- **WHAT IS REQUIRED**
Each line below must be transcribed with no word changed.

+ + +

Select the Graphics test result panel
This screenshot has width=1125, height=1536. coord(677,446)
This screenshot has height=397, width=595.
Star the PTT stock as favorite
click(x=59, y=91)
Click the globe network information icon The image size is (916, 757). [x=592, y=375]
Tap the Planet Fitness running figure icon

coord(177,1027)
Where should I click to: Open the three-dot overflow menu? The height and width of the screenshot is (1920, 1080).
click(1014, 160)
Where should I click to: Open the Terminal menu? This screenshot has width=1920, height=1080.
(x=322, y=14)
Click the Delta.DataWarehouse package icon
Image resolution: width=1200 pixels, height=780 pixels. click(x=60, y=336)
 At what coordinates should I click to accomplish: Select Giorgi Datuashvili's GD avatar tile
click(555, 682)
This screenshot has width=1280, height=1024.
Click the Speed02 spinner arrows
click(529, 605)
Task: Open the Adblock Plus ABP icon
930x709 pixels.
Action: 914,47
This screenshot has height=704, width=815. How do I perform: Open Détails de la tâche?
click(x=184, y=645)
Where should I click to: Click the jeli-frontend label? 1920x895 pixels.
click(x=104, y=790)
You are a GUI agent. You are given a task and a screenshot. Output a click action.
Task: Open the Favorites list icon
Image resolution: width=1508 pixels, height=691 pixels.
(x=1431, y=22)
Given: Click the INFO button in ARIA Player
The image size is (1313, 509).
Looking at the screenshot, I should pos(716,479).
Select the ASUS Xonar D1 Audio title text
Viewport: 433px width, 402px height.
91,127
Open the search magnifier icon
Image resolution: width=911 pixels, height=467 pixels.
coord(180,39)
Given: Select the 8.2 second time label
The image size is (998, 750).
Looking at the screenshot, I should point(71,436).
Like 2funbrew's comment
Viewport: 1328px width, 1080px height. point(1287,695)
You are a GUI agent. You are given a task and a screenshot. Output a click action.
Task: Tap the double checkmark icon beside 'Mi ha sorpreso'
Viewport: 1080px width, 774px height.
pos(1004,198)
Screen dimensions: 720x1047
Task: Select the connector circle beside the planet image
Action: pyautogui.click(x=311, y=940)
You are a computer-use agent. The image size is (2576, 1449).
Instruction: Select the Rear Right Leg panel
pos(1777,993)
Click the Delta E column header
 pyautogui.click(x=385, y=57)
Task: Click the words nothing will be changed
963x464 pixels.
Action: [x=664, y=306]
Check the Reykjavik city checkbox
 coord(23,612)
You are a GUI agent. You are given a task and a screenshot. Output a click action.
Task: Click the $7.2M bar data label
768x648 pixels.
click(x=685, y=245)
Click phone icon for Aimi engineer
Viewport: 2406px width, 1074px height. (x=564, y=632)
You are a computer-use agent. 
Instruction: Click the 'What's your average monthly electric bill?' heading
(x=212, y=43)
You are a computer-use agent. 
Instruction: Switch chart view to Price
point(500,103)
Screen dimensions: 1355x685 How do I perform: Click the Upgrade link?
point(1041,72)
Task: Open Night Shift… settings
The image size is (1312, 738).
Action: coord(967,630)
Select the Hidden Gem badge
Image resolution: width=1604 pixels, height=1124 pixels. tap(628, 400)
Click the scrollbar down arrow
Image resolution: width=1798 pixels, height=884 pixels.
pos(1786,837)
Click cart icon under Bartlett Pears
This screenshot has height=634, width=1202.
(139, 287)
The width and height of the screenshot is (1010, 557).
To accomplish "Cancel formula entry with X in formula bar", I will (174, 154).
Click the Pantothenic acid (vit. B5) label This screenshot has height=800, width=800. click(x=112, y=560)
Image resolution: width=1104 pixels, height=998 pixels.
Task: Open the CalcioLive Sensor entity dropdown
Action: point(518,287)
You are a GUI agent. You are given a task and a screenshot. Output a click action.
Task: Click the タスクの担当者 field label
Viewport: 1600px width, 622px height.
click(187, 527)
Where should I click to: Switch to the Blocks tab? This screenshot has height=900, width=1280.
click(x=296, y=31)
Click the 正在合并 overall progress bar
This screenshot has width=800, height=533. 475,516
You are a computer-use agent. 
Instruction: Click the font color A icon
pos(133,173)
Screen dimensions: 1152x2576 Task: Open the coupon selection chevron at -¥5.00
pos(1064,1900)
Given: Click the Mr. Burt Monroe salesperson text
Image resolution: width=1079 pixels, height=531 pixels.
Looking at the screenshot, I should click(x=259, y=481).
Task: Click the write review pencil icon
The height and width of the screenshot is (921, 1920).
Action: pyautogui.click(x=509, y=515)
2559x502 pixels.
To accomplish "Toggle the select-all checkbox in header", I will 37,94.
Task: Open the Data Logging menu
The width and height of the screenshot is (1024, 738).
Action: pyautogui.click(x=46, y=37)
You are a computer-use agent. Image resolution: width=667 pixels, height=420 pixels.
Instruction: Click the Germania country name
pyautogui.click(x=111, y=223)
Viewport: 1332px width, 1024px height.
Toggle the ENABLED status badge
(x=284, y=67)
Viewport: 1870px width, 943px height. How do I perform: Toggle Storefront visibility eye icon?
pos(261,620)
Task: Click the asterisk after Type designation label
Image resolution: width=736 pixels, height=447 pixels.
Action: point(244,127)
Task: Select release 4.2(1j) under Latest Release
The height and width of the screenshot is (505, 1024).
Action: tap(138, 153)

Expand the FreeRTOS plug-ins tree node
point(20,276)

+ + +

- **SOLUTION TO THIS PROBLEM**
Select the Graphics test result panel
This screenshot has width=1125, height=1536. coord(677,446)
This screenshot has height=397, width=595.
Star the PTT stock as favorite
click(x=59, y=91)
Click the globe network information icon The image size is (916, 757). [x=592, y=375]
Tap the Planet Fitness running figure icon

coord(177,1027)
Where should I click to: Open the three-dot overflow menu? The height and width of the screenshot is (1920, 1080).
click(1014, 160)
Where should I click to: Open the Terminal menu? This screenshot has width=1920, height=1080.
(x=322, y=14)
Click the Delta.DataWarehouse package icon
Image resolution: width=1200 pixels, height=780 pixels. click(x=60, y=336)
 At what coordinates should I click to accomplish: Select Giorgi Datuashvili's GD avatar tile
click(555, 682)
This screenshot has width=1280, height=1024.
Click the Speed02 spinner arrows
click(529, 605)
Task: Open the Adblock Plus ABP icon
930x709 pixels.
Action: 914,47
This screenshot has height=704, width=815. How do I perform: Open Détails de la tâche?
click(x=184, y=645)
Where should I click to: Click the jeli-frontend label? 1920x895 pixels.
click(x=104, y=790)
You are a GUI agent. You are given a task and a screenshot. Output a click action.
Task: Open the Favorites list icon
Image resolution: width=1508 pixels, height=691 pixels.
(x=1431, y=22)
Given: Click the INFO button in ARIA Player
The image size is (1313, 509).
Looking at the screenshot, I should pos(716,479).
Select the ASUS Xonar D1 Audio title text
Viewport: 433px width, 402px height.
91,127
Open the search magnifier icon
Image resolution: width=911 pixels, height=467 pixels.
coord(180,39)
Given: Select the 8.2 second time label
The image size is (998, 750).
Looking at the screenshot, I should point(71,436).
Like 2funbrew's comment
Viewport: 1328px width, 1080px height. point(1287,695)
You are a GUI agent. You are given a task and a screenshot. Output a click action.
Task: Tap the double checkmark icon beside 'Mi ha sorpreso'
Viewport: 1080px width, 774px height.
pos(1004,198)
Screen dimensions: 720x1047
Task: Select the connector circle beside the planet image
Action: pyautogui.click(x=311, y=940)
You are a computer-use agent. The image size is (2576, 1449).
Instruction: Select the Rear Right Leg panel
pos(1777,993)
Click the Delta E column header
 pyautogui.click(x=385, y=57)
Task: Click the words nothing will be changed
963x464 pixels.
Action: [x=664, y=306]
Check the Reykjavik city checkbox
 coord(23,612)
You are a GUI agent. You are given a task and a screenshot. Output a click action.
Task: Click the $7.2M bar data label
768x648 pixels.
click(x=685, y=245)
Click phone icon for Aimi engineer
Viewport: 2406px width, 1074px height. (x=564, y=632)
You are a computer-use agent. 
Instruction: Click the 'What's your average monthly electric bill?' heading
(x=212, y=43)
You are a computer-use agent. 
Instruction: Switch chart view to Price
point(500,103)
Screen dimensions: 1355x685 How do I perform: Click the Upgrade link?
point(1041,72)
Task: Open Night Shift… settings
The image size is (1312, 738).
Action: coord(967,630)
Select the Hidden Gem badge
Image resolution: width=1604 pixels, height=1124 pixels. tap(628, 400)
Click the scrollbar down arrow
Image resolution: width=1798 pixels, height=884 pixels.
pos(1786,837)
Click cart icon under Bartlett Pears
This screenshot has height=634, width=1202.
(139, 287)
The width and height of the screenshot is (1010, 557).
To accomplish "Cancel formula entry with X in formula bar", I will (174, 154).
Click the Pantothenic acid (vit. B5) label This screenshot has height=800, width=800. click(x=112, y=560)
Image resolution: width=1104 pixels, height=998 pixels.
Task: Open the CalcioLive Sensor entity dropdown
Action: point(518,287)
You are a GUI agent. You are given a task and a screenshot. Output a click action.
Task: Click the タスクの担当者 field label
Viewport: 1600px width, 622px height.
click(187, 527)
Where should I click to: Switch to the Blocks tab? This screenshot has height=900, width=1280.
click(x=296, y=31)
Click the 正在合并 overall progress bar
This screenshot has width=800, height=533. 475,516
You are a computer-use agent. 
Instruction: Click the font color A icon
pos(133,173)
Screen dimensions: 1152x2576 Task: Open the coupon selection chevron at -¥5.00
pos(1064,1900)
Given: Click the Mr. Burt Monroe salesperson text
Image resolution: width=1079 pixels, height=531 pixels.
Looking at the screenshot, I should click(x=259, y=481).
Task: Click the write review pencil icon
The height and width of the screenshot is (921, 1920).
Action: pyautogui.click(x=509, y=515)
2559x502 pixels.
To accomplish "Toggle the select-all checkbox in header", I will 37,94.
Task: Open the Data Logging menu
The width and height of the screenshot is (1024, 738).
Action: pyautogui.click(x=46, y=37)
You are a computer-use agent. Image resolution: width=667 pixels, height=420 pixels.
Instruction: Click the Germania country name
pyautogui.click(x=111, y=223)
Viewport: 1332px width, 1024px height.
Toggle the ENABLED status badge
(x=284, y=67)
Viewport: 1870px width, 943px height. How do I perform: Toggle Storefront visibility eye icon?
pos(261,620)
Task: Click the asterisk after Type designation label
Image resolution: width=736 pixels, height=447 pixels.
Action: point(244,127)
Task: Select release 4.2(1j) under Latest Release
The height and width of the screenshot is (505, 1024).
Action: tap(138, 153)

Expand the FreeRTOS plug-ins tree node
point(20,276)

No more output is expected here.